# Leader



## Tobiwan (Apr 27, 2012)

So I got my new 10lb braid in the mail today and got all rigged up with 20lb mono leader tied with a double-uni knot. Everything seemed perfect until I went down to the water to try it out. The knot hangs up on the guides =(. What am I doing wrong? Is 20lb leader to heavy? My knot seems perfect. Help!


----------



## feelin' wright (Oct 7, 2007)

Uni to uni is pretty bulky. Might want to look at a blood knot. It has a smaller diameter when tied.


----------



## PCfisher66 (Oct 13, 2010)

How long is your leader, I usually start mine out about 2', that allow me to not reel the knot past the tip.


----------



## Tobiwan (Apr 27, 2012)

It's about ten feet. I was just doing what I saw on YouTube they said use a leader a bit longer then my rod. I could make it small so I don't have to reel it through the guides I guess.


----------



## trubio007 (Oct 22, 2008)

Try this...Take the leader and braid and over lap it about 12". Twist the braid around the mono 6-7 times ( any more than this will break the mono when you tighten). Once you do that take the end of the braid and the end of the leader and bend them back towards each other. Again wrap the braid around the mono 6-7 times. You should now have the end of the braid facing the direction of the reel and the end of your leader facing the direction of the rest of your leader. With one hand pinch the end of the braid and the rest of the braid and with the other hand pinch the end of the leader and the rest of the leader and pull until the twists are tight. Then, release the end of the braid and the end of the leader and pull the lines. They should start to twist together. I dont know what this knot is called but its not actually a knot. The lines are twisted together. This method keeps the braid from cutting the mono when you have a fish pulling on it. Hope this helps.


----------



## sailmaker (Dec 10, 2007)

Did you miss this?

http://www.pensacolafishingforum.com/f28/modified-albright-128975/


----------



## Tobiwan (Apr 27, 2012)

No I did not miss that. I was just doing what the package from the company said to do. It specifically says use a uni to uni. I will try the modified albright. Read the last line.


----------



## GulfSteve (Jun 22, 2012)

I have been using uni-uni the same way with same problems... was considering switching to the mod. albright as well but I also bought some really tiny black swivels from tackle shop that are REALLY small but rated for 100#... thought that might be a nice option also.


----------



## Wad Shooter (Jul 31, 2012)

Probably a dumb question but why would you want to reel your leader through the guides? Also is 10ft not a little long for inshore?


----------



## Tobiwan (Apr 27, 2012)

Those are both good questions this is my first time using braid.
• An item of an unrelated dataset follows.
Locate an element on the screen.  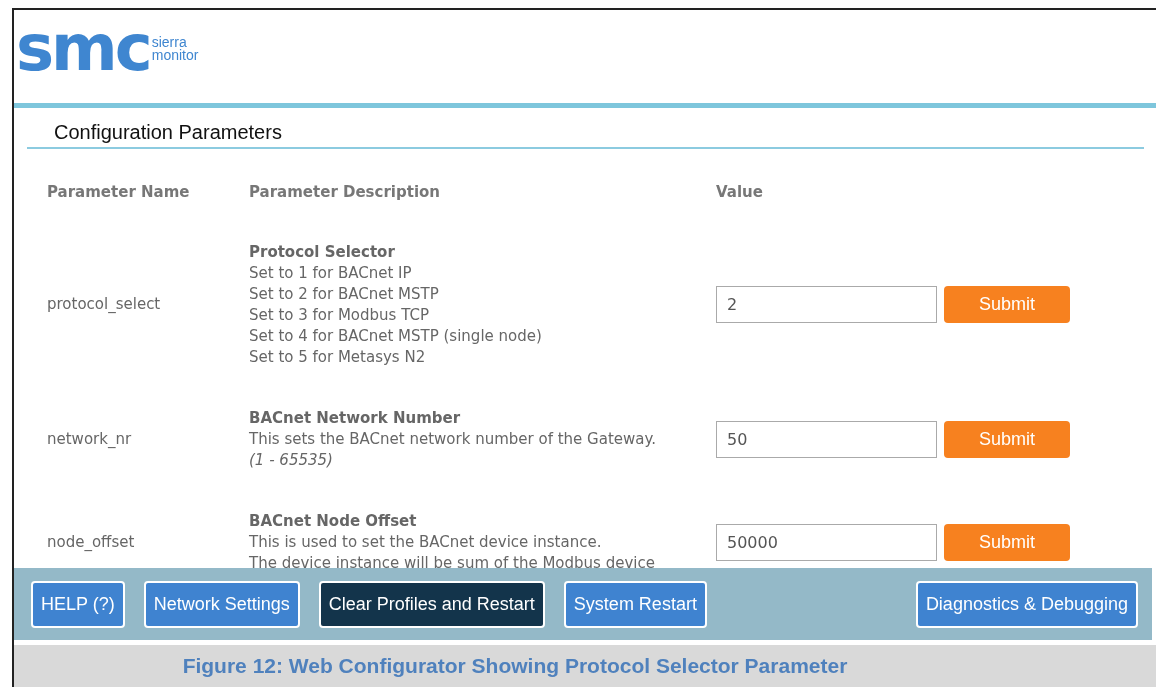
nav-button: Clear Profiles and Restart is located at coordinates (432, 604).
So I don't know if you should have 10ft of leader or not and I don't really want to reel it through my guides. I just heard you should use a length of leader that's as long as your rod but I'm truly not sure. If 2 ft of leader is enough then that's awesome that means I don't have to reel it through my guides lol.


----------



## Wad Shooter (Jul 31, 2012)

I use a 2 to 3 ft leader and normally use small swivels


----------



## sailmaker (Dec 10, 2007)

I can't and won't fault you for following instructions brother, that's not why I post. All I can say is that even though I live in Arkansas, I've been fishing since I was 5 and I'm now 57, and I've been using Spectra braid ever since it came out many, MANY years (decades) back. Only trying to help out here.

I get down to Destin and/or Corpus Christi every year, Corpus is my home town and where I learned to fish.
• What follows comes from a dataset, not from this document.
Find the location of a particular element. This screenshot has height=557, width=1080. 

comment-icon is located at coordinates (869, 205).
On the leader length thingy; I was using about 30' of fluoro leader on that offshore trip purely to take some of the shock off of the braid/fluoro connection and the hook set. That length of 60 lb fluoro doesn't stretch much, but it did the trick very well and the knot went easily through the guides _UNDER LOAD_ with no issues. I never had to set a hook, the rod just doubled over, but I also lost no fish and broke no knots, leaders or line, so what I'm doing works, but I make no claims at being a pro.:thumbup:


----------



## hsiF deR (Oct 4, 2009)

Most of my inshore fishing I use about a 3 ft leader. I tie them with together with an Albright. On a couple rods I like a long leader. Like you, nearly 10 ft. I tie those using a sebile knot. It's very small and goes through the guides without issue. It can be a pain to tie with the small braid but it a little practice goes long way.


----------